WHAT YOU SHOULD DO:
Your output should be the line with "Screen dimensions: 650x357" followed by every remaining line of the entries, reproduced exactly.

DATA PROVIDED:
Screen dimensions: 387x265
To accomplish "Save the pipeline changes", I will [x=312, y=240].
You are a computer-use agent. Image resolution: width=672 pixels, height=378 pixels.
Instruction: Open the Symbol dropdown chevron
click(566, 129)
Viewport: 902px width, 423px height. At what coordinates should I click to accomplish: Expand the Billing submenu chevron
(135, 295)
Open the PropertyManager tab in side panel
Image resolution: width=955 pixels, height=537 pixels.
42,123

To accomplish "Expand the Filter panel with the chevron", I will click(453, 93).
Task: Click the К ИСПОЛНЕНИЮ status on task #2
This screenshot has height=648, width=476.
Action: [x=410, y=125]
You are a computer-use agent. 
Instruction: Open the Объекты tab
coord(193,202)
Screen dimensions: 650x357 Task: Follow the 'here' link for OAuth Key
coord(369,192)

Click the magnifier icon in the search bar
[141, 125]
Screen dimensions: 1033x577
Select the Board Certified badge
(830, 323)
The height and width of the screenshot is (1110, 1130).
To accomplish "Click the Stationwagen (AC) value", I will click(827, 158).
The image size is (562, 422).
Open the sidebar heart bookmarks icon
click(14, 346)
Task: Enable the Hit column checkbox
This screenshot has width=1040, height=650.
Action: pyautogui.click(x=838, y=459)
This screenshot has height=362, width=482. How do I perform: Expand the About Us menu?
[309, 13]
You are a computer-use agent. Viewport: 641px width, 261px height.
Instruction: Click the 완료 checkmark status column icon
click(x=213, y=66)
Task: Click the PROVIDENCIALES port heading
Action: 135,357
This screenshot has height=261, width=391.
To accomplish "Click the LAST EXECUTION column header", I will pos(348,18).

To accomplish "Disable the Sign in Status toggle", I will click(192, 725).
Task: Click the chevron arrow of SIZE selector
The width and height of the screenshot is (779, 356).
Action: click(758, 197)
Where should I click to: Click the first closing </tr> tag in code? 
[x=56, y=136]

YOUR SOLUTION:
Screen dimensions: 650x357 Task: Follow the 'here' link for OAuth Key
coord(369,192)

Click the magnifier icon in the search bar
[141, 125]
Screen dimensions: 1033x577
Select the Board Certified badge
(830, 323)
The height and width of the screenshot is (1110, 1130).
To accomplish "Click the Stationwagen (AC) value", I will click(827, 158).
The image size is (562, 422).
Open the sidebar heart bookmarks icon
click(14, 346)
Task: Enable the Hit column checkbox
This screenshot has width=1040, height=650.
Action: pyautogui.click(x=838, y=459)
This screenshot has height=362, width=482. How do I perform: Expand the About Us menu?
[309, 13]
You are a computer-use agent. Viewport: 641px width, 261px height.
Instruction: Click the 완료 checkmark status column icon
click(x=213, y=66)
Task: Click the PROVIDENCIALES port heading
Action: 135,357
This screenshot has height=261, width=391.
To accomplish "Click the LAST EXECUTION column header", I will pos(348,18).

To accomplish "Disable the Sign in Status toggle", I will click(192, 725).
Task: Click the chevron arrow of SIZE selector
The width and height of the screenshot is (779, 356).
Action: click(758, 197)
Where should I click to: Click the first closing </tr> tag in code? 
[x=56, y=136]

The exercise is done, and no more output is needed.